* [Requirement] In the records below, the relevant part opens with the line containing "Image resolution: width=432" and closes with the line containing "Toggle the allow"; print that part exactly and only, without its pictures.

* [Stored data]
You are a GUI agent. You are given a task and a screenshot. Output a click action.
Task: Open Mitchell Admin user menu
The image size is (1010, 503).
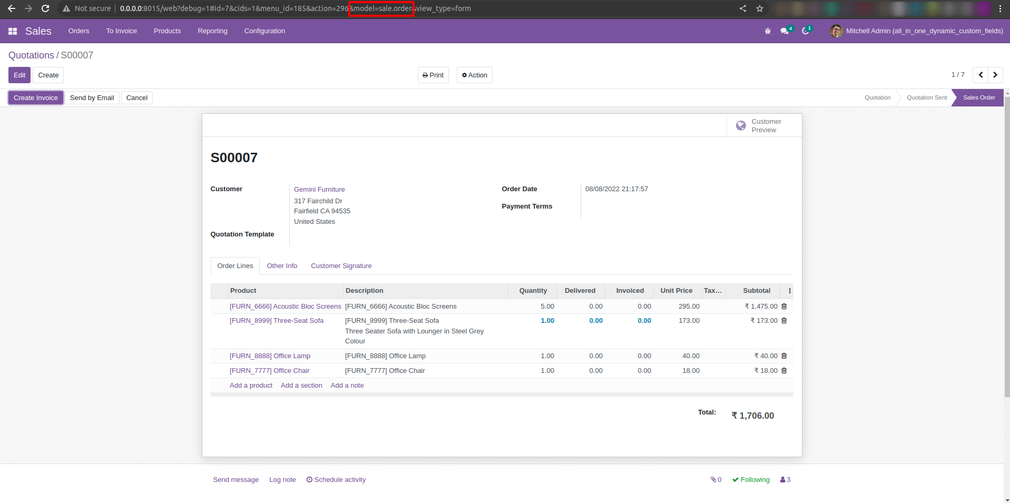tap(917, 31)
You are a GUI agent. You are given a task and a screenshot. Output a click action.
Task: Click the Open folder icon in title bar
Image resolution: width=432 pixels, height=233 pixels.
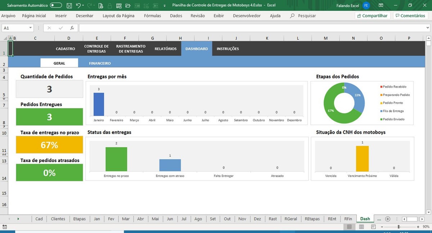[x=128, y=5]
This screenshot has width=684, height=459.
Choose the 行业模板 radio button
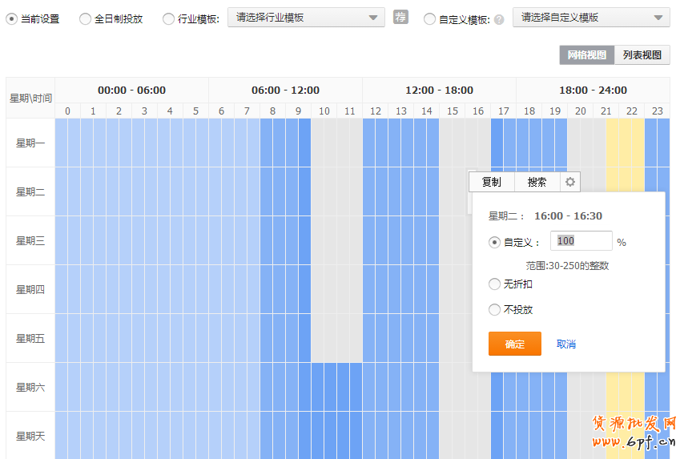tap(168, 18)
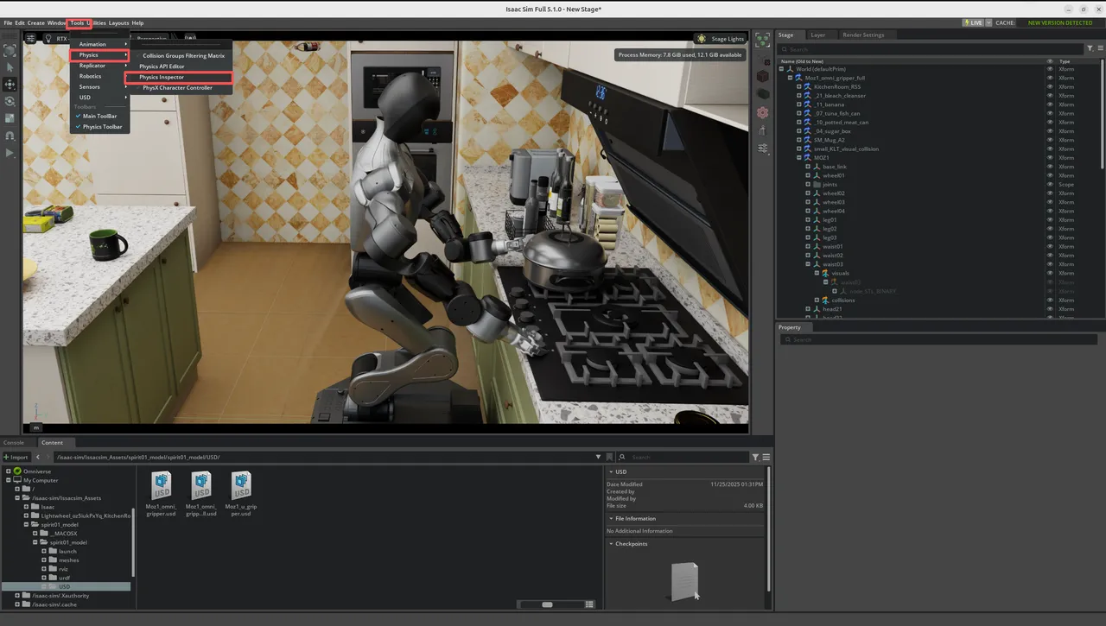
Task: Click the bookmark icon in Content path bar
Action: coord(610,457)
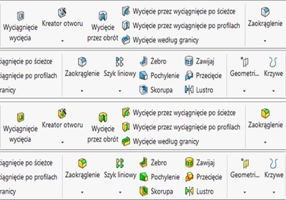286x200 pixels.
Task: Click the blue Krzywe curves icon
Action: tap(273, 62)
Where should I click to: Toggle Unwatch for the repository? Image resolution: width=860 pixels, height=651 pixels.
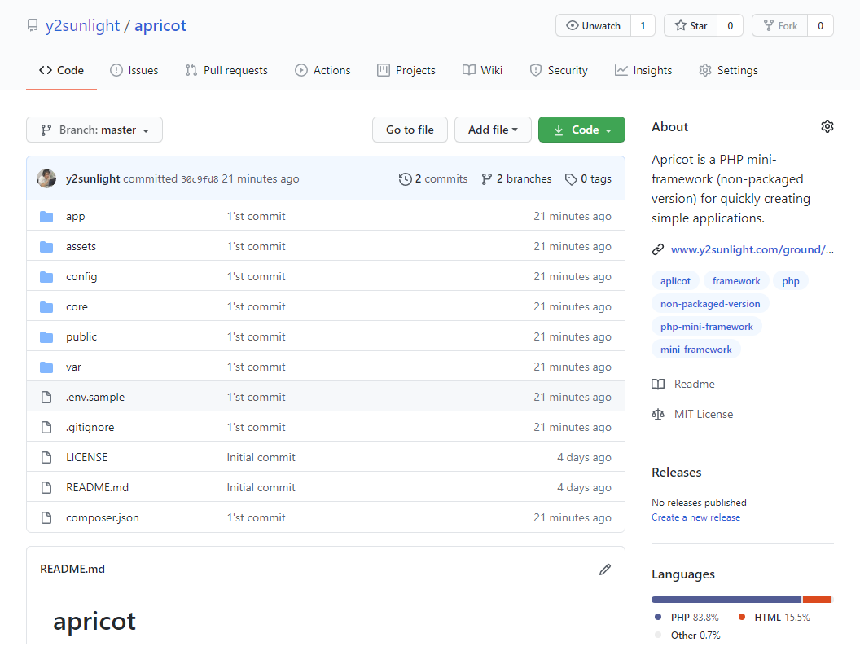point(593,26)
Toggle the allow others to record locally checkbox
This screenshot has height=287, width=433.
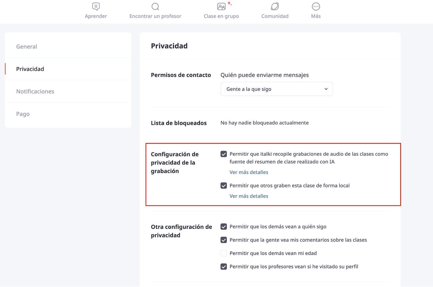pyautogui.click(x=224, y=186)
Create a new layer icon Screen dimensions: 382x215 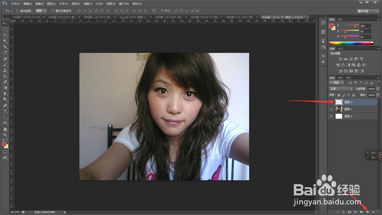tap(367, 212)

* [Solution]
Image resolution: width=432 pixels, height=233 pixels.
[x=128, y=5]
This screenshot has width=684, height=459.
Choose the 行业模板 radio button
tap(168, 18)
Task: Click the bookmark icon in Content path bar
Action: coord(610,457)
286x200 pixels.
Task: Click the blue Krzywe curves icon
Action: tap(273, 62)
Where should I click to: Toggle Unwatch for the repository? Image resolution: width=860 pixels, height=651 pixels.
point(593,26)
Toggle the allow others to record locally checkbox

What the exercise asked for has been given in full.